> _Document segment_:
•••
The solution is shown here (sometimes Wolfram Alpha has trouble computing integrals with #lnx# properly, so I gave the backwards check).
I would start with a u-substitution and separate the integral.
Let:
#u = x+1#
#du = dx#
#x = u - 1#
#=> int (u-1)lnudu#
#= int u lnudu - int lnudu#
With these two integrals in mind, we can do Integration by Parts (assuming you already know the integral of #lnx#). Ignoring the #int lnu#, let:
#s = lnu#
#ds = 1/udu#
#dt = udu#
#t = u^2/2#
Thus:
#st - int tds#
#= [(u^2lnu)/2 - int u^2/2*1/udu] - int lnudu#
#= (u^2lnu)/2 - 1/2int udu - int lnudu#
#= (u^2lnu)/2 - u^2/4 - (u lnu - u)#
#= (u^2lnu)/2 - u^2/4 - u lnu + u#
#= (u^2lnu)/2 - u lnu - u^2/4 + u#
#= ((x+1)^2ln(x+1))/2 - (x+1) ln(x+1) - (x+1)^2/4 + x + 1 + C#
And #1# gets embedded into #C#:
#= color(blue)(((x+1)^2ln(x+1))/2 - (x+1) ln(x+1) - (x+1)^2/4 + x + C)#
•••
> _Collected material_:
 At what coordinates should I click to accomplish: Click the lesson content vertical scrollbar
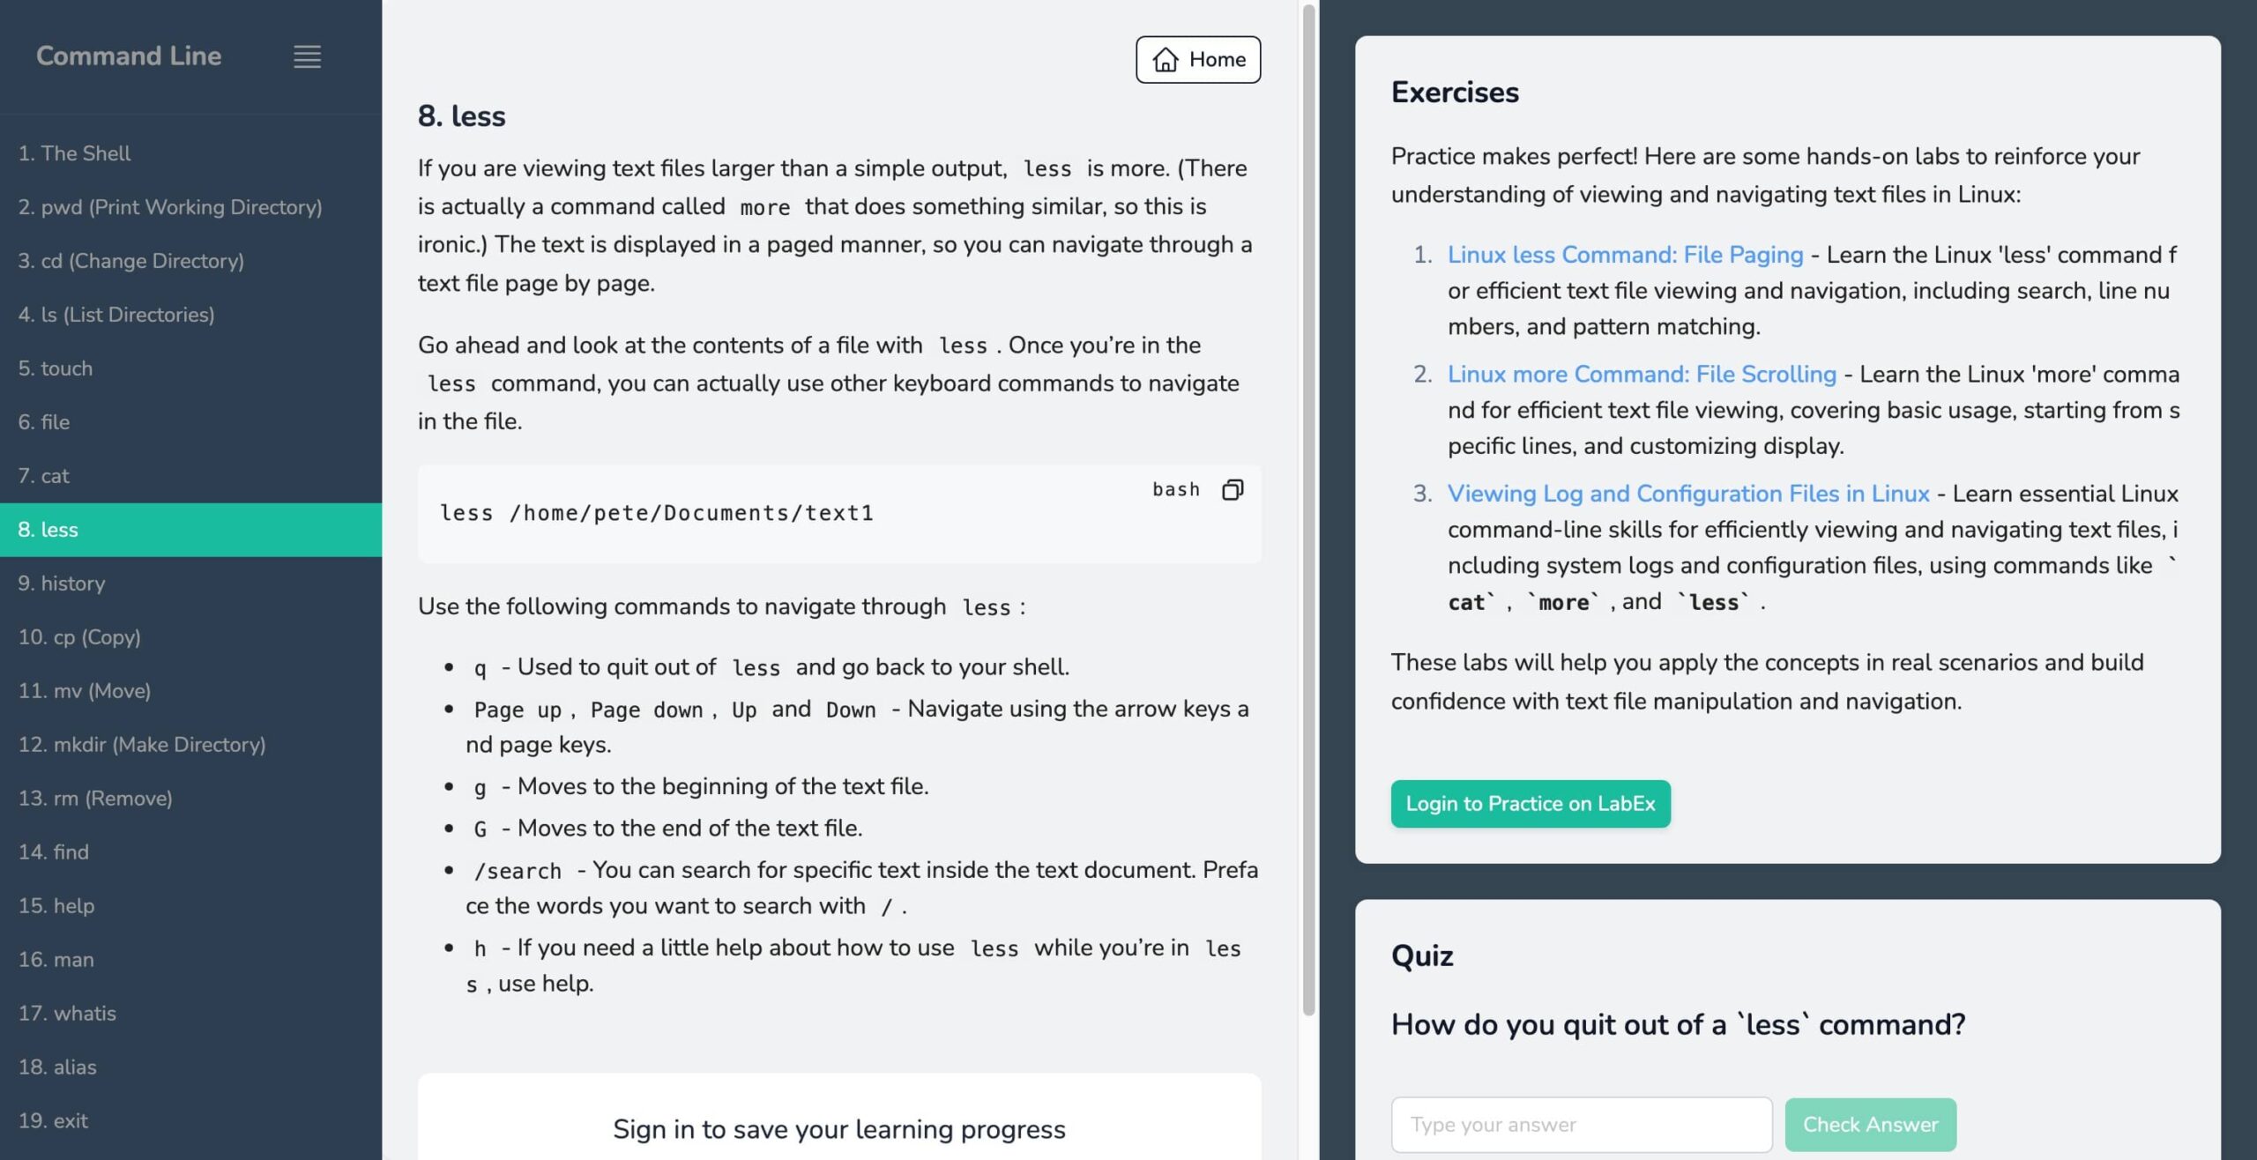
•••
> _Tasks to complete_:
1. Reproduce the integration walkthrough word for word, from "The solution is" up to and including "separate the integral.".
2. List every assignment the integration walkthrough sets up for integration by parts.
3. Answer these about the integration walkthrough:
(a) What is u set equal to in the substitution?
(b) Which integral is set aside when the integration-by-parts variables are chosen?
(c) What number gets absorbed into C at the end?
The lines shown come from a different source than the integration walkthrough.

> _Full solutions_:
1.
The solution is shown here (sometimes Wolfram Alpha has trouble computing integrals with #lnx# properly, so I gave the backwards check).
I would start with a u-substitution and separate the integral.

2.
s = ln u
ds = (1/u) du
dt = u du
t = u^2/2

3.
(a) x + 1
(b) The integral of ln u
(c) 1